Fair Resource Allocation in Virtualized O-RAN Platforms
Fatih Aslan, George Iosifidis, Jose A. Ayala-Romero, Andres Garcia-Saavedra, Xavier Costa-Perez
TL;DR
This work addresses the rising energy costs of virtualized O-RAN (vRAN) platforms by proposing a horizon-fair, online control framework that jointly optimizes compute-load distribution across heterogeneous O-Cloud processing units and near-real-time TB size thresholds for user transmissions. It introduces a saddle-point reformulation with proxy functions $\Psi_t(\bm \theta,\bm \phi,\bm x)$ and dual variables in bounded sets $\Theta$ and $\Phi$, enabling optimistic Follow-The-Regularized-Leader (OFTRL) updates on both the primal and dual spaces. The methods yield sublinear horizon fairness regret $\bm{\mathcal{R}}_T(F_{\alpha},F_{\beta})$ in adversarial settings and approach constant regret $\mathcal{O}(1)$ under perfect predictions, with closed-form, lightweight updates suitable for non-RT and near-RT RICs.
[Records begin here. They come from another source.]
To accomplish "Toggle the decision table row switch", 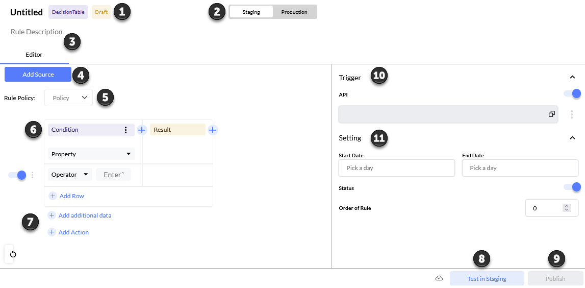I will 17,175.
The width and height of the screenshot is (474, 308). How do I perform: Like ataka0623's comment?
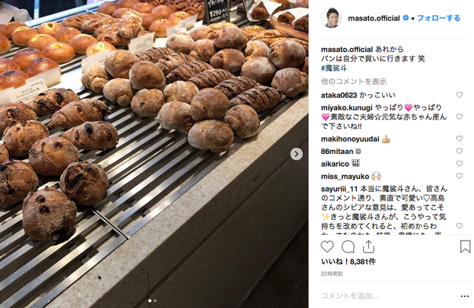[459, 95]
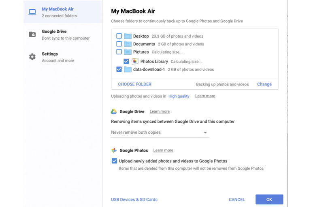Click the Photos Library app icon
The height and width of the screenshot is (207, 311).
[135, 62]
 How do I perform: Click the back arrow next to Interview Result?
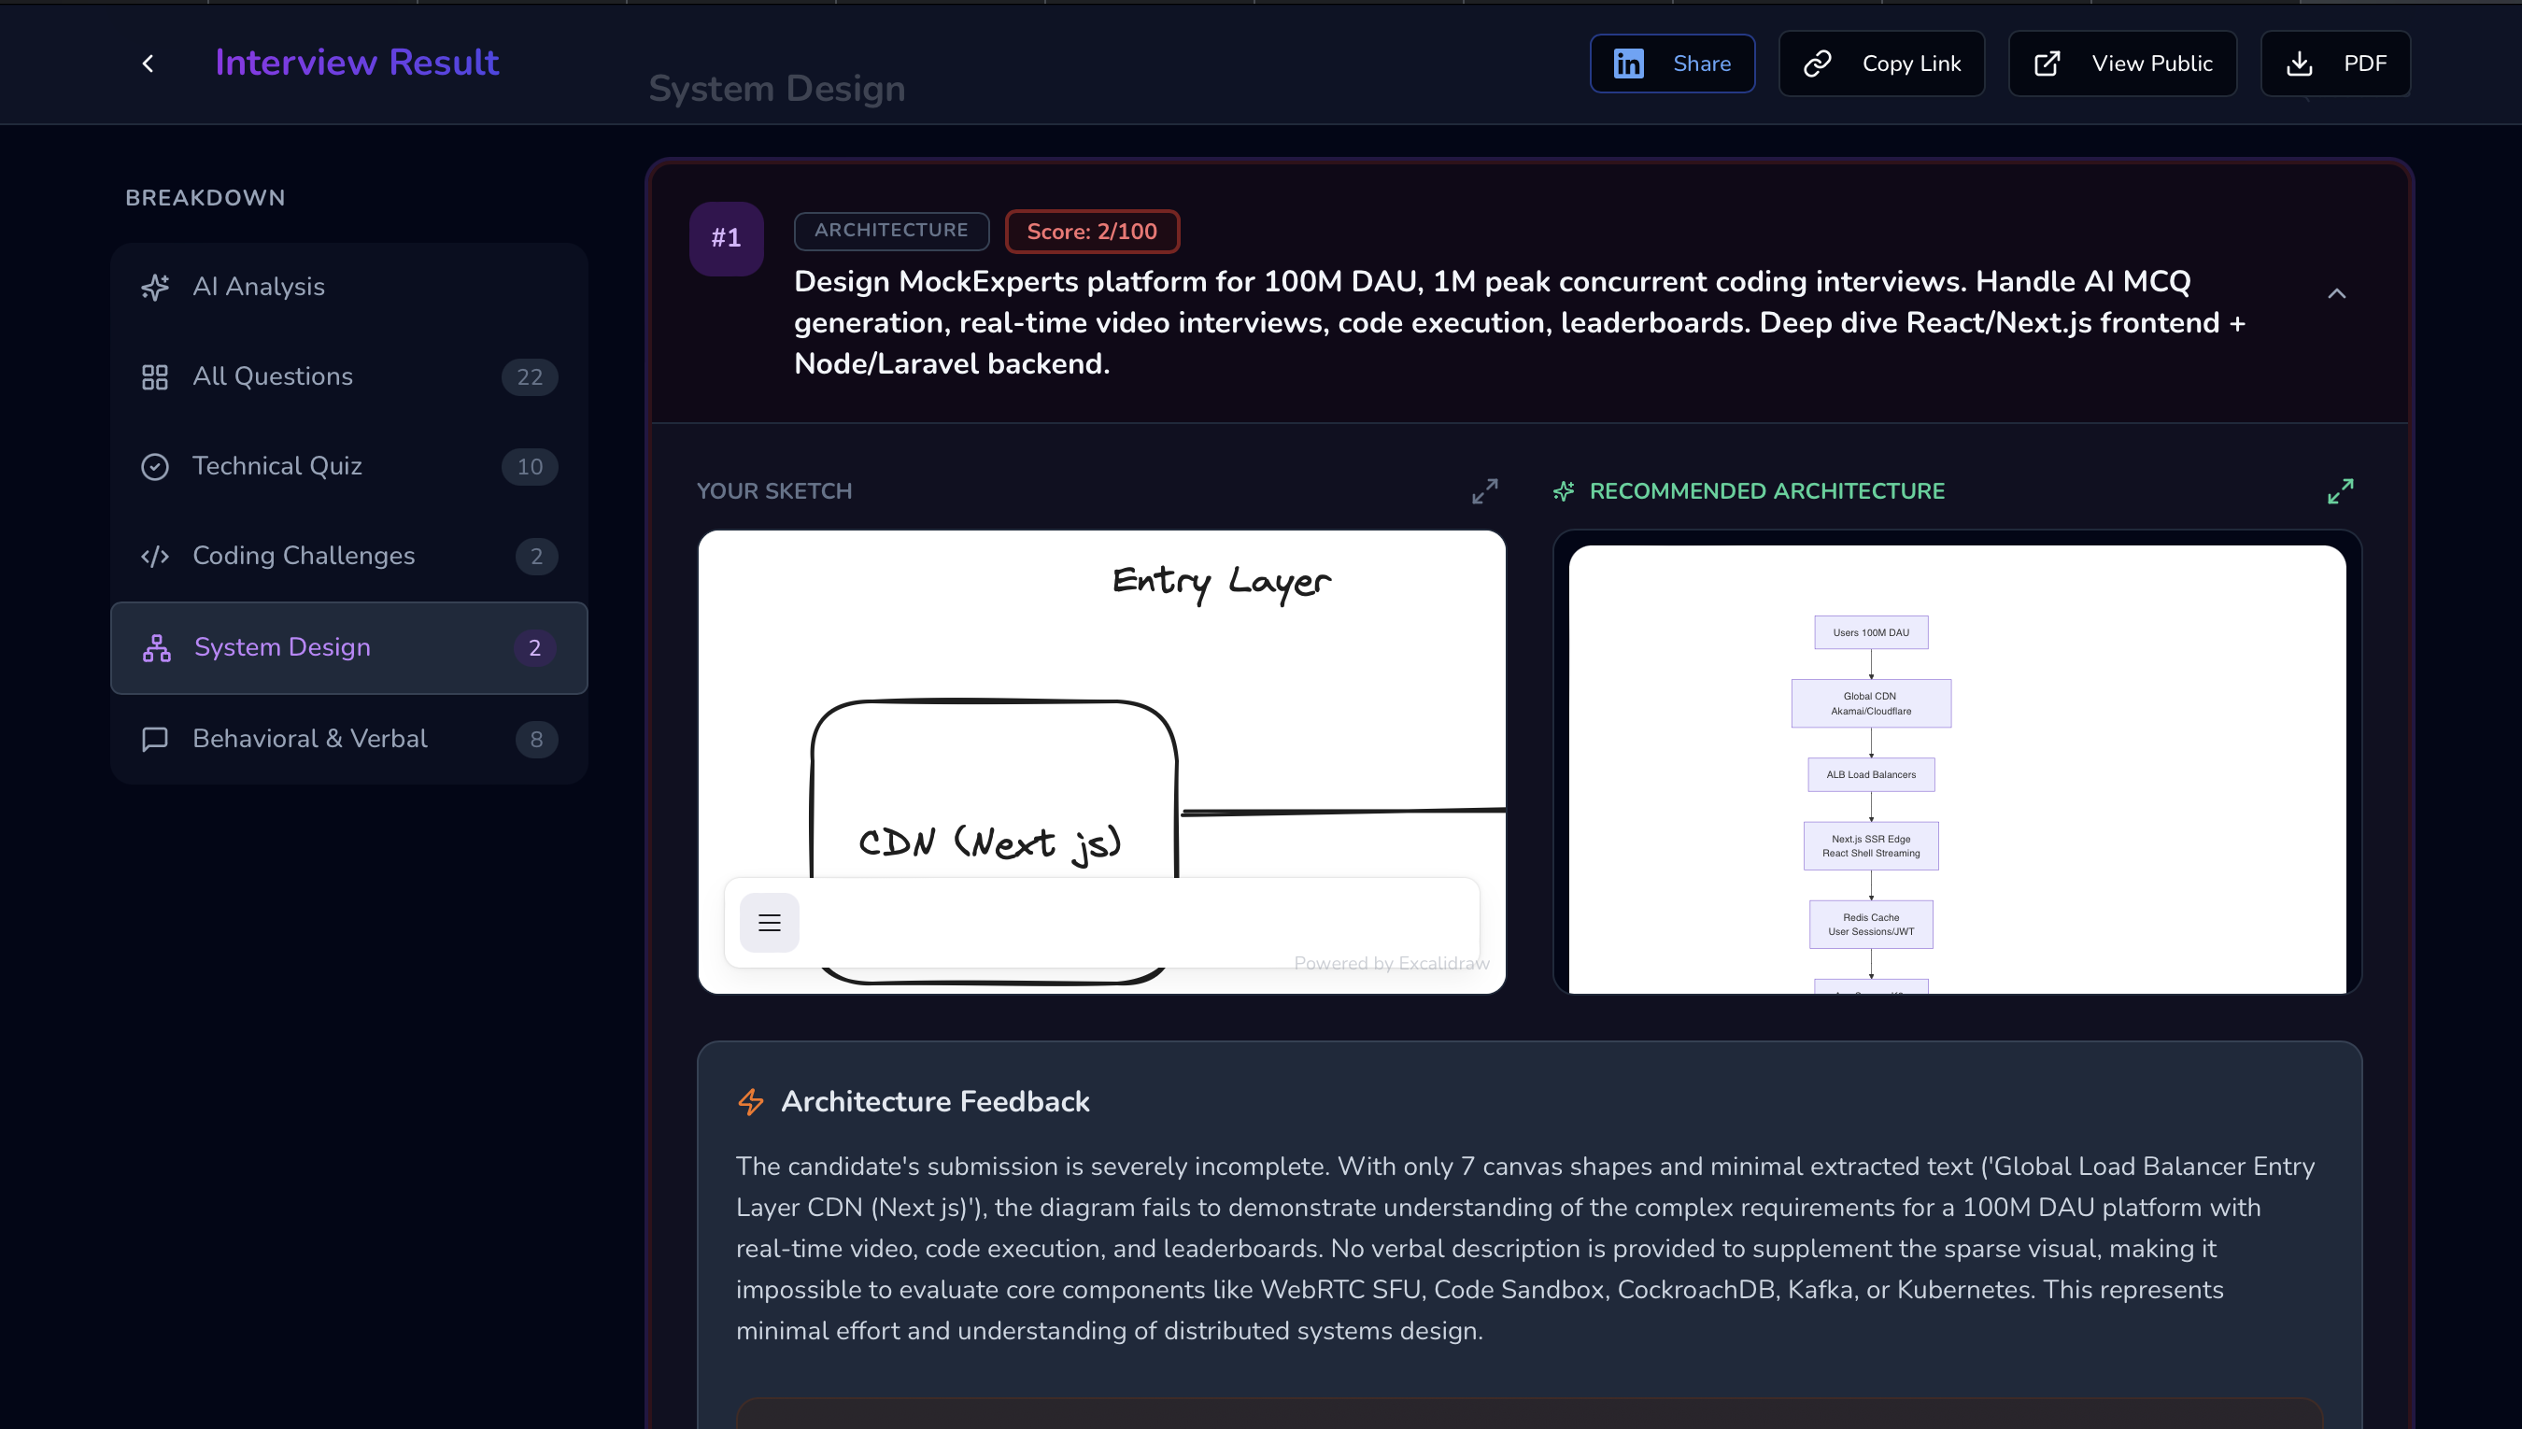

Evaluation on trace-driven simulations and an O-RAN testbed demonstrates energy savings up to about $72\%$ with reasonable latency tradeoffs, validating the practicality and impact of horizon-fair resource allocation in O-Cloud vRANs.
Abstract
O-RAN systems and their deployment in virtualized general-purpose computing platforms (O-Cloud) constitute a paradigm shift expected to bring unprecedented performance gains. However, these architectures raise new implementation challenges and threaten to worsen the already-high energy consumption of mobile networks. This paper presents first a series of experiments which assess the O-Cloud's energy costs and their dependency on the servers' hardware, capacity and data traffic properties which, typically, change over time. Next, it proposes a compute policy for assigning the base station data loads to O-Cloud servers in an energy-efficient fashion; and a radio policy that determines at near-real-time the minimum transmission block size for each user so as to avoid unnecessary energy costs. The policies balance energy savings with performance, and ensure that both of them are dispersed fairly across the servers and users, respectively. To cater for the unknown and time-varying parameters affecting the policies, we develop a novel online learning framework with fairness guarantees that apply to the entire operation horizon of the system (long-term fairness). The policies are evaluated using trace-driven simulations and are fully implemented in an O-RAN compatible system where we measure the energy costs and throughput in realistic scenarios.